In the example above, we defined two filters: PeptideSolubilityFilter and PeptideSelfAggregationFilter. The PeptideSelfAggregationFilter filter excludes peptides with a propensity to self-aggregate. For more information on this particular filter, please refer to the Mobius documentation.

In the case you want to implement a custom filter, you can do so by defining a new python class in a file named for example myfilter.py. For instance, we wish to implement a filter that excludes peptides that contain more than two consecutives R, you can do so as shown in the following example:

import re
import numpy as np
from mobius.utils import parse_helm


class RemovePeptidesWithRRmotif():

  def __init__(self, **kwargs):
      pass

  def apply(self, polymers):
      p = re.compile('[R]{2,}')
      passed = np.ones(shape=(len(polymers),), dtype=bool)

      for i, complex_polymer in enumerate(polymers):
          simple_polymers, connections, _, _ = parse_helm(complex_polymer)

          for _, simple_polymer in simple_polymers.items():
              if p.search(''.join(simple_polymer)):
                  passed[i] = False
                  break

      return passed

In the example above, we defined a custom filter called RemovePeptidesWithRRmotif. The apply method is used to apply the filter to a list of polymers. The apply method returns a boolean array, where True indicates that the corresponding polymer passed the filter, and False indicates that the corresponding polymer failed the filter.
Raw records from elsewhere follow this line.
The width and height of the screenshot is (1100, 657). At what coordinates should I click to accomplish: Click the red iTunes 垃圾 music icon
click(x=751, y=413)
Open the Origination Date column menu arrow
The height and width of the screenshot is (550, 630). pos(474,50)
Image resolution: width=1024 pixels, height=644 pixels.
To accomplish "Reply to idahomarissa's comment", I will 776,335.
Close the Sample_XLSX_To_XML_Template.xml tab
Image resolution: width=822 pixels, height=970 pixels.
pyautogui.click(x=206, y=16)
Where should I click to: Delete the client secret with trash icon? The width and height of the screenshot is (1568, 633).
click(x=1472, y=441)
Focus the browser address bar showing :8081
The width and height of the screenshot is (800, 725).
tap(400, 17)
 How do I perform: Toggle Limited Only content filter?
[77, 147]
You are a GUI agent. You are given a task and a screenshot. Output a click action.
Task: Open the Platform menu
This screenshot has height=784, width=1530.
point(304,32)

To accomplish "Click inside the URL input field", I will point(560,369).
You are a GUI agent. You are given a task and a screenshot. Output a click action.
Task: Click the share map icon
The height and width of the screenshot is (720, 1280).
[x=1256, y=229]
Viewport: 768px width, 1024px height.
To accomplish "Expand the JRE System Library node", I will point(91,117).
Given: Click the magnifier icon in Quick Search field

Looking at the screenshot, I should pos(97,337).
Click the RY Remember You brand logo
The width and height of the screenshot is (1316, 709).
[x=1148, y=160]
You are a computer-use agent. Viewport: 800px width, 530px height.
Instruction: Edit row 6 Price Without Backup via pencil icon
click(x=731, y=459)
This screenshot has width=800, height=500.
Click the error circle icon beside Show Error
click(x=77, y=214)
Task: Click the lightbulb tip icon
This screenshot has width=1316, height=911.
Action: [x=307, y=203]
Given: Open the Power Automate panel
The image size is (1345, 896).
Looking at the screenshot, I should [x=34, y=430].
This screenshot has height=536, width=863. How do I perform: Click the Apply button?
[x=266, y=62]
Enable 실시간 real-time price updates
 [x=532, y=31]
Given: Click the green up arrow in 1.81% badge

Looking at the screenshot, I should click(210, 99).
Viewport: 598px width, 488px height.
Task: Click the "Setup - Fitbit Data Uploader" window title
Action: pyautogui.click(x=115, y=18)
Now, you can use this filter in your design protocol as shown in the following example:

design:
  monomers:
    default: [A, C, D, E, F, G, H, I, K, L, M, N, P, Q, R, S, T, V, W, Y]
  polymers:
    - PEPTIDE1{X.X.X.X.X.X.X.X.X}$$$$V2.0
filters:
  - class_path: myfiler.RemovePeptidesWithRRmotif

And voilà, you have successfully implemented a custom filter!